Background: Large-scale international projects are underway to generate collections of knockout mouse mutants and subsequently to perform high throughput phenotype assessments, raising new challenges for computational researchers due to the complexity and scale of the phenotype data. Phenotypes can be described using ontologies in two differing methodologies. Traditionally an individual phenotypic character has either been defined using a single compound term, originating from a species-specific dedicated phenotype ontology, or alternatively by a combinatorial annotation, using concepts from a range of disparate ontologies, to define a phenotypic character as an entity with an associated quality (EQ). Both methods have their merits, which include the dedicated approach allowing use of community standard terminology, and the combinatorial approach facilitating cross-species phenotypic statement comparisons. Previously databases have favoured one approach over another. The EUMODIC project will generate large amounts of mouse phenotype data, generated as a result of the execution of a set of Standard Operating Procedures (SOPs) and will implement both ontological approaches to capture the phenotype data generated.

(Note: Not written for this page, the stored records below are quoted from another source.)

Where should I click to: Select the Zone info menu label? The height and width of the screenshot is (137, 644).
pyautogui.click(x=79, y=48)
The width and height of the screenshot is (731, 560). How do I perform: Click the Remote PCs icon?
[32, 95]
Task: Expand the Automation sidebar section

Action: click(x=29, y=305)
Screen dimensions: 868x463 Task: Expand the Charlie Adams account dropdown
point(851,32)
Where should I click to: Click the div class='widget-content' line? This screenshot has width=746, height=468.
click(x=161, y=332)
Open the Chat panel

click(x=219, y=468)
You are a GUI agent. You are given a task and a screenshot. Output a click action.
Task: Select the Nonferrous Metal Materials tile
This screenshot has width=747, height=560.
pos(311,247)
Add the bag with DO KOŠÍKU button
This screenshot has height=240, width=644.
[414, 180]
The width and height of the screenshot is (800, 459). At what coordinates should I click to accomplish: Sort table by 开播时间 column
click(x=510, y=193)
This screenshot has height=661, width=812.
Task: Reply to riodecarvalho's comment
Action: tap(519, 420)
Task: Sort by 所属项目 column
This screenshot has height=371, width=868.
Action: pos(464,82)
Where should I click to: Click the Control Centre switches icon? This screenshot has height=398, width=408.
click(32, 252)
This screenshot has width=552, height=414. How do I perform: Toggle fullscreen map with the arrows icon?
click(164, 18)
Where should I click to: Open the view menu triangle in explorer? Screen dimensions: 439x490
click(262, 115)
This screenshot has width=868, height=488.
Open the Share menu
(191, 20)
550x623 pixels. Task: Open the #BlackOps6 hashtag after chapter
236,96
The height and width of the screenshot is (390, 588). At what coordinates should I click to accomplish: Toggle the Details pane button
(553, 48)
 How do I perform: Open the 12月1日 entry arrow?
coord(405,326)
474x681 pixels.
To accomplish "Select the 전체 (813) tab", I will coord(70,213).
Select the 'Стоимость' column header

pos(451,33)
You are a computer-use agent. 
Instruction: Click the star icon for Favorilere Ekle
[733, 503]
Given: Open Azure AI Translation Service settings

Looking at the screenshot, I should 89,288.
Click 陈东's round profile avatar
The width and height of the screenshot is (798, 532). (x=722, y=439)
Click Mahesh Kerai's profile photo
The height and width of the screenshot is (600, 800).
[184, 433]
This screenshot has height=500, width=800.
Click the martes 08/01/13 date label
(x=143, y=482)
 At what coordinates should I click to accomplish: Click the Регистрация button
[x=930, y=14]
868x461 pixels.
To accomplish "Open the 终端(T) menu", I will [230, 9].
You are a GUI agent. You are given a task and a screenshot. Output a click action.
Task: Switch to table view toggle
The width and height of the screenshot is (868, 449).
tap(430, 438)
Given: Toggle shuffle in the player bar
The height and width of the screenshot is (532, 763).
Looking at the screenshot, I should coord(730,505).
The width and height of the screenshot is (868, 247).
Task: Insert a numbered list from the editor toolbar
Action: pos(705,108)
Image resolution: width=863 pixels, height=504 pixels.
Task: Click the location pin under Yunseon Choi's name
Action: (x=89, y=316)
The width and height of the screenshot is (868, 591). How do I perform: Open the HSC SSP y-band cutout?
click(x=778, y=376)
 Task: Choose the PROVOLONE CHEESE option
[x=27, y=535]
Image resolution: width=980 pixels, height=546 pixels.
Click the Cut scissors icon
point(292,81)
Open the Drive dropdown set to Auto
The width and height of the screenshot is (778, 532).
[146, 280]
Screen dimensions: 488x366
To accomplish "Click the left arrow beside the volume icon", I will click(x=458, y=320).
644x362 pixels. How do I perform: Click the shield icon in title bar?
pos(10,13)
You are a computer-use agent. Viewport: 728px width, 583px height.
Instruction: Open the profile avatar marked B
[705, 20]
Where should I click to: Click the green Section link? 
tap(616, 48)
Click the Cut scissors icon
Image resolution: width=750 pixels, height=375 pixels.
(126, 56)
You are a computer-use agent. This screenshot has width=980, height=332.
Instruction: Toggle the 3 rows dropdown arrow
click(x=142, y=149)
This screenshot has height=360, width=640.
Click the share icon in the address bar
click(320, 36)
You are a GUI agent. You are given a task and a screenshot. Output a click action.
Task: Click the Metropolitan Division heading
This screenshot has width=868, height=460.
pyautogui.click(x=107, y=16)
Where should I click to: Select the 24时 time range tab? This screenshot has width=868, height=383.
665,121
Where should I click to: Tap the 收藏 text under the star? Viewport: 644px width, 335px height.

Results: For all SOPs a four-tier annotation is made: a high-level description of the SOP, to broadly define the type of data generated by the SOP; individual parameter annotation using the EQ model; annotation of the qualitative data generated for each mouse; and the annotation of mutant lines after statistical analysis. The qualitative assessments of phenodeviance are made at the point of data entry, using child PATO qualities to the parameter quality. To facilitate data querying by scientists more familiar with single compound terms to describe phenotypes, the mappings between the Mammalian Phenotype (MP) ontology and the EQ PATO model are exploited to allow querying via MP terms.
Conclusion: Well-annotated and comparable phenotype databases can be achieved through the use of ontologically derived comparable phenotypic statements and have been implemented here by means of OBO compatible EQ annotations. The implementation we describe also sees scientists working seamlessly with ontologies through the assessment of qualitative phenotypes in terms of PATO qualities and the ability to query the database using community-accepted compound MP terms. This work represents the first time the combinatorial and single-dedicated approaches have both been implemented to annotate a phenotypic dataset.